本文抜粋:
+ + + +
当科は「臨床に役立つ研究」を行い「得られた成果を無駄にしない(学会・論文に発表する)」ことをモットーに、臨床研究から基礎研究まで多くの研究テーマを遂行しています。大学院生は、臨床科にありがちな「身分だけ学生、仕事は臨床医でOn-the-Job Trainingのみ」という状況を避け、研究に専念する時間を持って頂くだけではなく、選択分野に関しては授業・実習を含めた教育をしっかり行います。主な研究内容は以下です。
副腎皮質ホルモンの使用量を減らし、合併症の軽減と生命予後の改善を目標に、慎重かつ積極的に生物製剤を導入しています。製剤投与に関わる患者さんの負担軽減の為、当院では外来日帰り投与も可能です。
+ + + +
提示データ:
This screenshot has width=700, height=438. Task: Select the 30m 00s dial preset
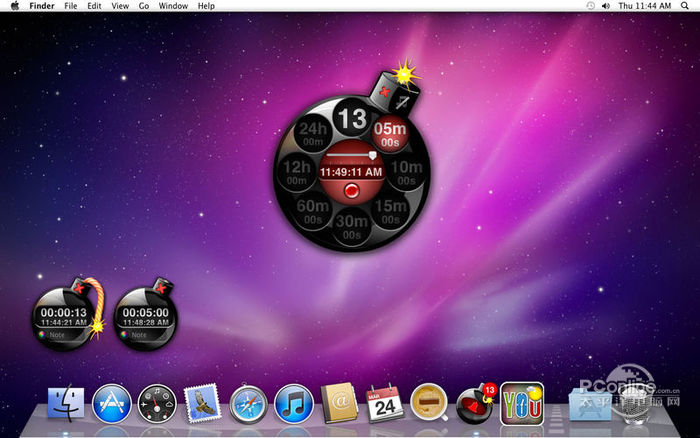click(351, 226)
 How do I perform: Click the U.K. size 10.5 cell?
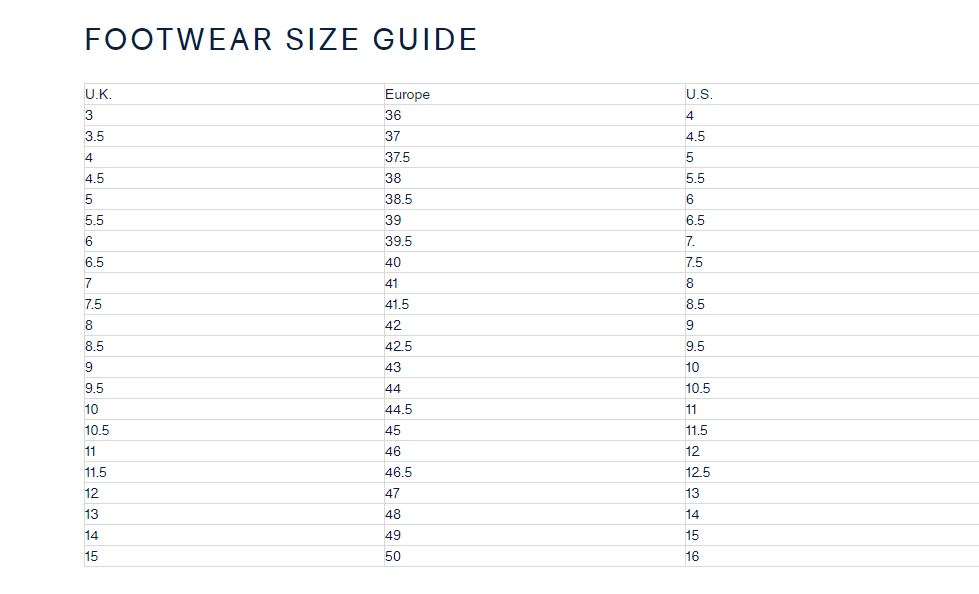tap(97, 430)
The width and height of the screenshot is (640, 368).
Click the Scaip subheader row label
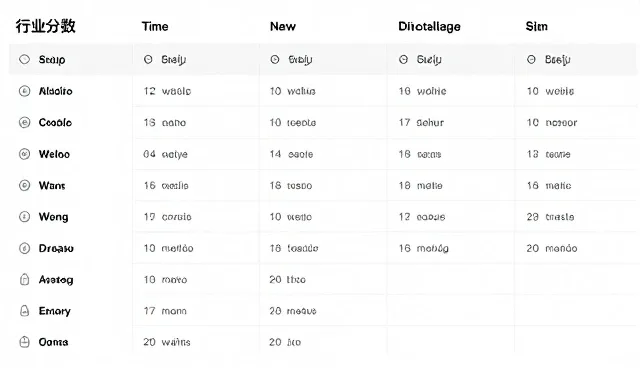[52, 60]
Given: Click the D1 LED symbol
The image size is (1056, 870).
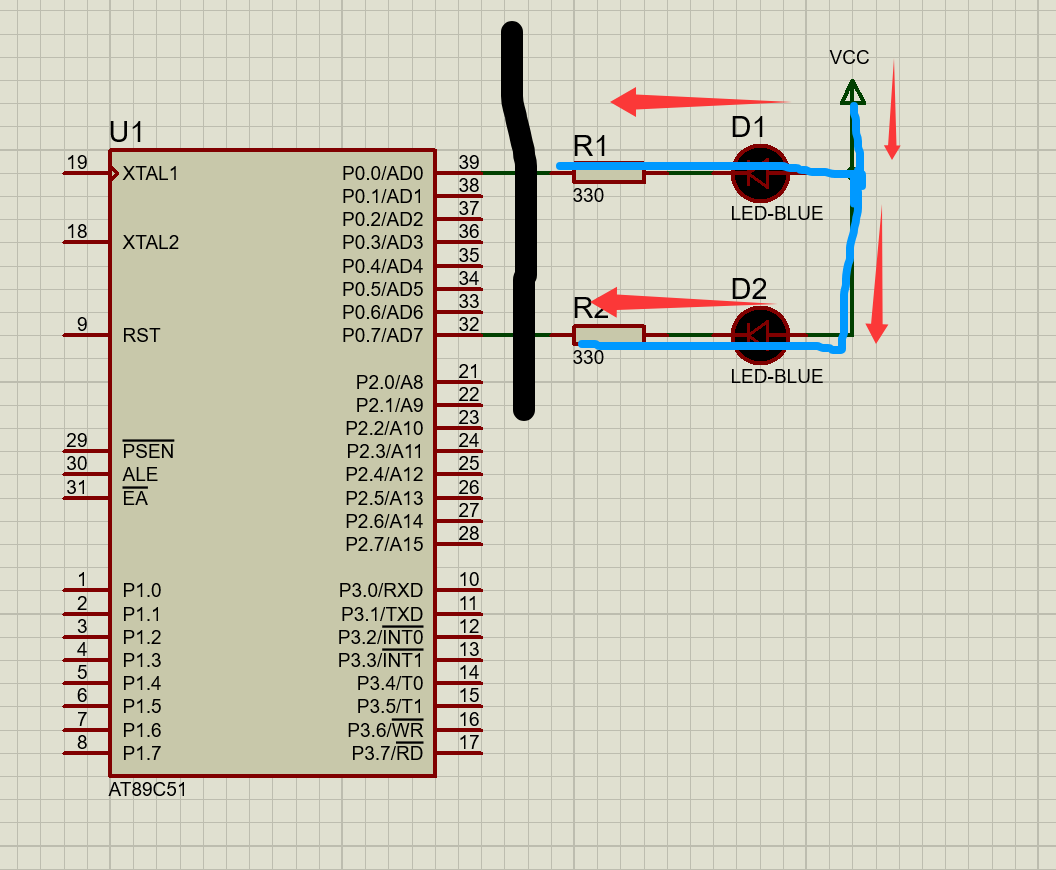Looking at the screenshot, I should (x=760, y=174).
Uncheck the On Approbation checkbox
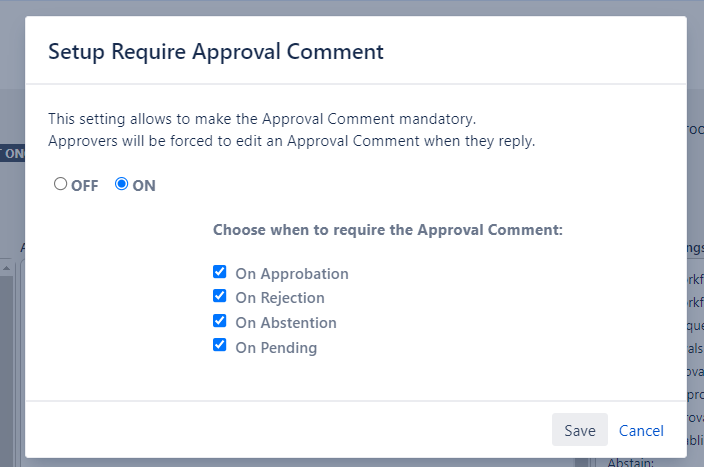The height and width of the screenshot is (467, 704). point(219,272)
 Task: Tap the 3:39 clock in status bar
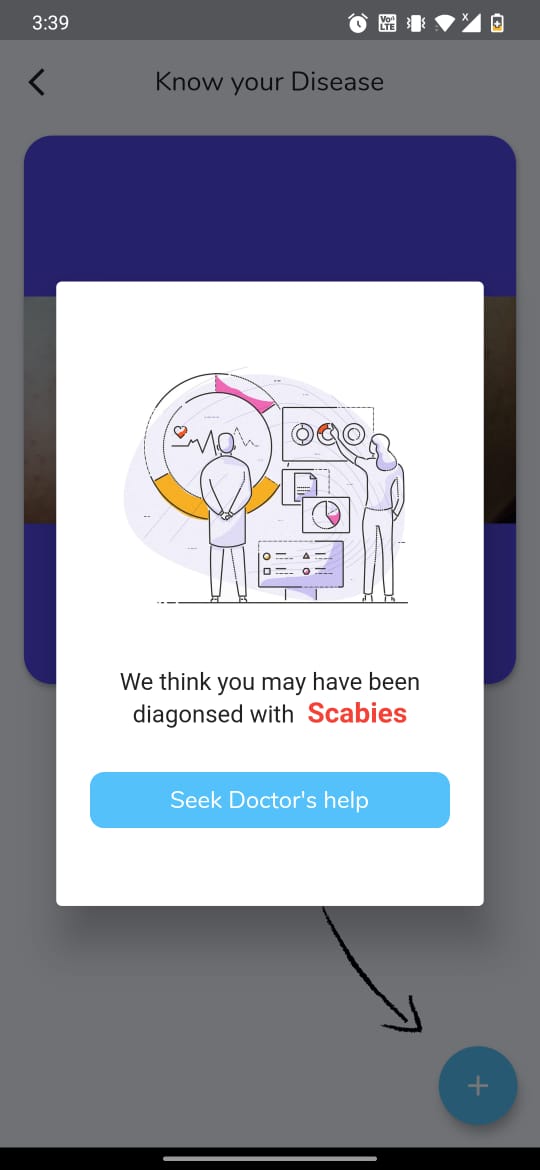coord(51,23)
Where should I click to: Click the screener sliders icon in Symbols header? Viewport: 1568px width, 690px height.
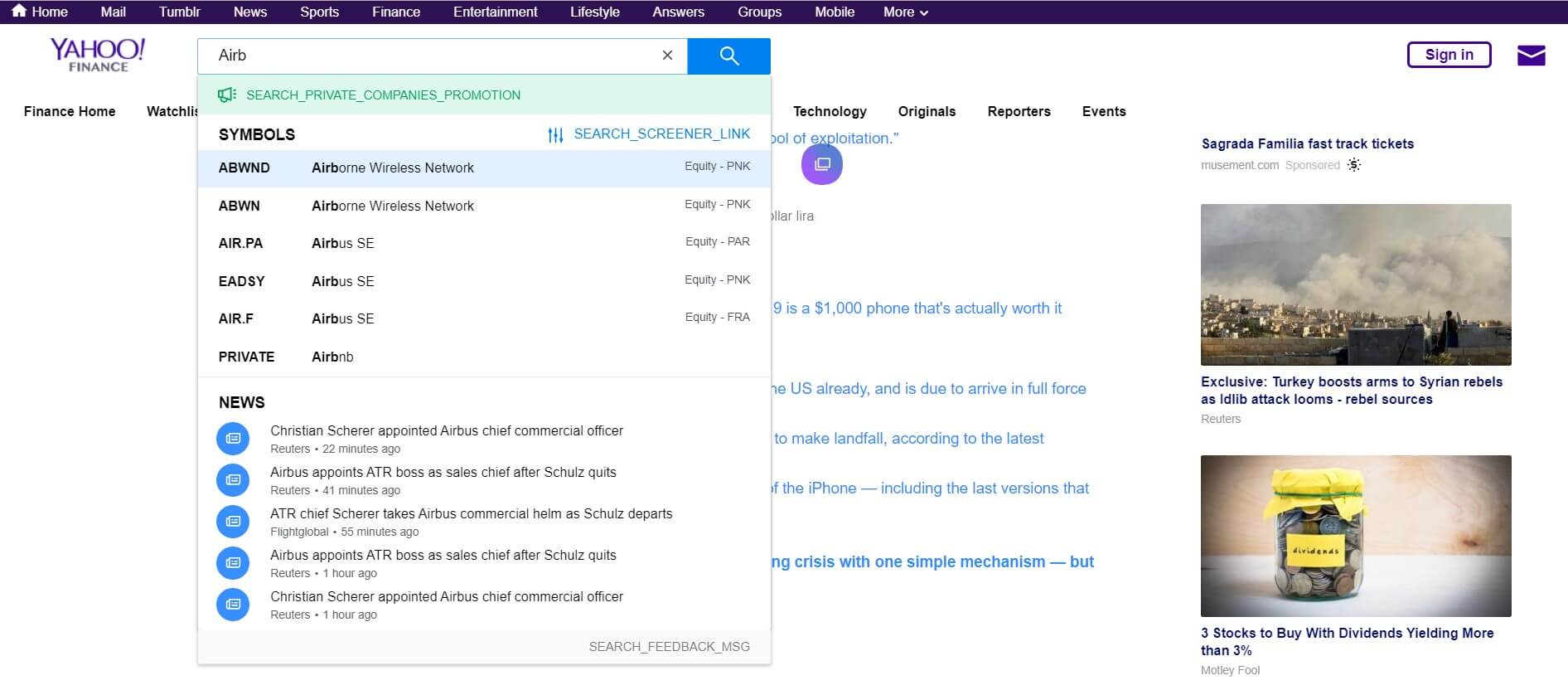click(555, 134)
+ + + +
課題一覧:
a) 研究紹介の文章から、「当科は「臨床に役立つ研究」を」を含む語句で始まり「す。主な研究内容は以下です。」で終わる部分を、一字一句そのまま書き写してください。
b) 研究紹介の文章で「」に囲まれている語句をすべて挙げてください。

想定される回答:
a)
当科は「臨床に役立つ研究」を行い「得られた成果を無駄にしない(学会・論文に発表する)」ことをモットーに、臨床研究から基礎研究まで多くの研究テーマを遂行しています。大学院生は、臨床科にありがちな「身分だけ学生、仕事は臨床医でOn-the-Job Trainingのみ」という状況を避け、研究に専念する時間を持って頂くだけではなく、選択分野に関しては授業・実習を含めた教育をしっかり行います。主な研究内容は以下です。

b)
「臨床に役立つ研究」
「得られた成果を無駄にしない(学会・論文に発表する)」
「身分だけ学生、仕事は臨床医でOn-the-Job Trainingのみ」